Observation on serial passage of human ovarian granulosa cells after isolation and culture in vitro

目的观察两种方法分离的人卵巢颗粒细胞(GCs)体外培养后的连续传代情况。方法选取行辅助生殖技术治疗的不孕患者,收集促排卵后穿刺取卵获得的卵泡液(FF),分别用密度梯度离心法和红细胞裂解法分离人GCs,进行体外培养、扩增及连续传代,并用免疫荧光法对原代及传代后GCs进行鉴定。结果红细胞裂解法获得的GCs数量较密度梯度离心法显著增多(P<0.05),密度梯度离心法分离的GCs的24 h贴壁率显著高于红细胞裂解法(P<0.05)。两种方法分离的GCs均在7 d出现短梭形改变,10 d左右开始退化。两种方法分离的原代GCs在第3~5天为快速增殖期,第7天细胞增殖达到顶峰,第10天左右细胞量下降,每个时间点密度梯度离心法处理的细胞量均显著高于红细胞裂解法(P<0.05);传代后细胞1~5 d为快速增殖期,7 d左右达顶峰,10 d左右下降,各时间点两种分离方法所获GCs传代培养的细胞量均无统计学差异(P>0.05)。两种方法分离的GCs均可进行连续传代,细胞形态无明显差异,且连续传代后的GCs仍表达卵泡刺激素受体(FSHR)。结论密度梯度离心法较红细胞裂解法可获得生长情况更为良好的原代GCs;两种分离方法所获GCs均可体外连续传代。

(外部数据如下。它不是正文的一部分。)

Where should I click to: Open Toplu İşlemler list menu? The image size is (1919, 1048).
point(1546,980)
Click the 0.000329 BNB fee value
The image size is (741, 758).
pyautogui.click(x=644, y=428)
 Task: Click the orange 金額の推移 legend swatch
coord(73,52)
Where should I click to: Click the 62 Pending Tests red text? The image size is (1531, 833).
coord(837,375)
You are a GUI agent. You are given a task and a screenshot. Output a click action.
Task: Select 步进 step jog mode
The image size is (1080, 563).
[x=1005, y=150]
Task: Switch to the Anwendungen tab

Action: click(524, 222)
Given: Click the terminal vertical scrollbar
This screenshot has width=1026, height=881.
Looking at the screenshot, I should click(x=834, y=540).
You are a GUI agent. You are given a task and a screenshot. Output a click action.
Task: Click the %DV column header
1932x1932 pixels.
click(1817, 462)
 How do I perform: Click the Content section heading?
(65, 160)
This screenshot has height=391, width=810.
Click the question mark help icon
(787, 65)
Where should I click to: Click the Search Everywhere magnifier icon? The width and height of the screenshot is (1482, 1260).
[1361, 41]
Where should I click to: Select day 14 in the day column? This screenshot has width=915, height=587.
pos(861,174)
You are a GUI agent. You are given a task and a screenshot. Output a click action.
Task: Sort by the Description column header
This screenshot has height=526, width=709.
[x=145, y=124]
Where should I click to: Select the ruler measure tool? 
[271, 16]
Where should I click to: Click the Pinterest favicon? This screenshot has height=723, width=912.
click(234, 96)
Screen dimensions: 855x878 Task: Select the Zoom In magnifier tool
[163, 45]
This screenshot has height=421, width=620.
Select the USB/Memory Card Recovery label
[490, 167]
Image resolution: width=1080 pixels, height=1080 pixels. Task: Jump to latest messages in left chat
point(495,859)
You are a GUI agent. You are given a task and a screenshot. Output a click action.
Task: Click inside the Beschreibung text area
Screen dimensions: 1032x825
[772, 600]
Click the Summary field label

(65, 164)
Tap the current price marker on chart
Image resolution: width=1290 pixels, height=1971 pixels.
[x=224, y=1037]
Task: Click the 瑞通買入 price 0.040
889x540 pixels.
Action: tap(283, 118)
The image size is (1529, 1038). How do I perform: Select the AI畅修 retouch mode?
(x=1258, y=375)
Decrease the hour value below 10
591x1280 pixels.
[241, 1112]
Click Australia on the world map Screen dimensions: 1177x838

Objective:To observe the status of serial passage of human ovarian granulosa cells(GCs)isolated by two methods.Methods:Follicular fluids were collected during transvaginal oocyte retrieval from infertility patients undergone assisted reproductive therapy.Human GCs were respectively isolated by density gradient centrifugation and red blood cell lysis method for in vitro culture,amplification and serial passage.Immunofluorescence was used to identify the primary and post-passage GCs.Results:The number of cells obtained by the red blood cell lysis method was significantly more than that of the density gradient centrifugation method(P<0.05).The 24 hours attachment rate of GCs isolated by the density gradient centrifugation method was significantly higher than that of the red blood cell lysis method(P<0.05).Both groups of GCs became short spindle in 7 days and began to degenerate at about 10 days.The primary GCs isolated by the two methods had a rapid proliferation stage on the 3^(rd)-5^(th) day,the cell proliferation reached the peak on the 7^(th) day,and the cell amount decreased on the 10^(th) day.At each time point,the number of GCs isolated by density gradient centrifugation was significantly higher than that by red blood cell lysis method(P<0.05).The cells proliferated rapidly from 1 to 5 days after passage,peaked at about 7 days and decreased at about 10 days.There was no significant difference in the number of GCs cells obtained by the two separation methods at each time point(P<0.05).GCs isolated by the two methods could be serially passaged,and there was no significant difference in cell morphology.After serial passage,GCs still expressed FSH receptor(FSHR).Conclusions:Compared with the red blood cell lysis method,the density gradient centrifugation method can obtain the primary GCs with better growth,and the GCs isolated by both methods can be serially passaged in vitro.